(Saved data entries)
++++++++

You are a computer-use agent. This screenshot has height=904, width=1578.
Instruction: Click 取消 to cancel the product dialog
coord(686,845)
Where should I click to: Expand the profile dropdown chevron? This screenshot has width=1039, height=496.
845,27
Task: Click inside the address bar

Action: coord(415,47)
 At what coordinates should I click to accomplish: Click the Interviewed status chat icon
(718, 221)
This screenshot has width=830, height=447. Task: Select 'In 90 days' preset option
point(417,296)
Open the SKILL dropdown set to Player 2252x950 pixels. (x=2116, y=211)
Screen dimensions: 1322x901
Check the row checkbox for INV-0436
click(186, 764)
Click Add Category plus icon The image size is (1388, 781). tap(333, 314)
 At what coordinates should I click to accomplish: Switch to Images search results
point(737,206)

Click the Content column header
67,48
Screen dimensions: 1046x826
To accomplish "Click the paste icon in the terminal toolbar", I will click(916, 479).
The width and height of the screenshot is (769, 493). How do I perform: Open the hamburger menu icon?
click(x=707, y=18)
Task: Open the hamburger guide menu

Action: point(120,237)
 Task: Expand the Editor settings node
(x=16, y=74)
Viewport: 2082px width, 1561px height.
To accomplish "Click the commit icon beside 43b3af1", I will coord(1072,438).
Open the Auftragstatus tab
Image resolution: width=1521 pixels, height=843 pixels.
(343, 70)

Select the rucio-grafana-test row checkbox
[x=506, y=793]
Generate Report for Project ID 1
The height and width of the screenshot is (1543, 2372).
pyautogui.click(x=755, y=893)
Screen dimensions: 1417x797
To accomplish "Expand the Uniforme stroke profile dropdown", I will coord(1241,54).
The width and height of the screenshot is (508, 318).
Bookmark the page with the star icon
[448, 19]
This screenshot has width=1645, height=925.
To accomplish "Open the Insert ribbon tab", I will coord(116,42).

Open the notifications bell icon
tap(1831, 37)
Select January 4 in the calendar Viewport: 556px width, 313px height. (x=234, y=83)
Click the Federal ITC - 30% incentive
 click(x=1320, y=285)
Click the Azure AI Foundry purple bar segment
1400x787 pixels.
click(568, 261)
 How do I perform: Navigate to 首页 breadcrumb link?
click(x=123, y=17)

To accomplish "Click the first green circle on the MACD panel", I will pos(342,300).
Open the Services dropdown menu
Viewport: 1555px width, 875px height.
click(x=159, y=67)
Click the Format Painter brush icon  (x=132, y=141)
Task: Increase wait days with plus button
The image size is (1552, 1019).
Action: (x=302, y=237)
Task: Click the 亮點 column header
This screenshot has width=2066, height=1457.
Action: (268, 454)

++++++++

Beginning with the line that contains "Task: Click the 亮點 column header" and ending with the last line of the data above, return those lines exactly and nothing else.

Task: Click the 亮點 column header
This screenshot has width=2066, height=1457.
Action: (268, 454)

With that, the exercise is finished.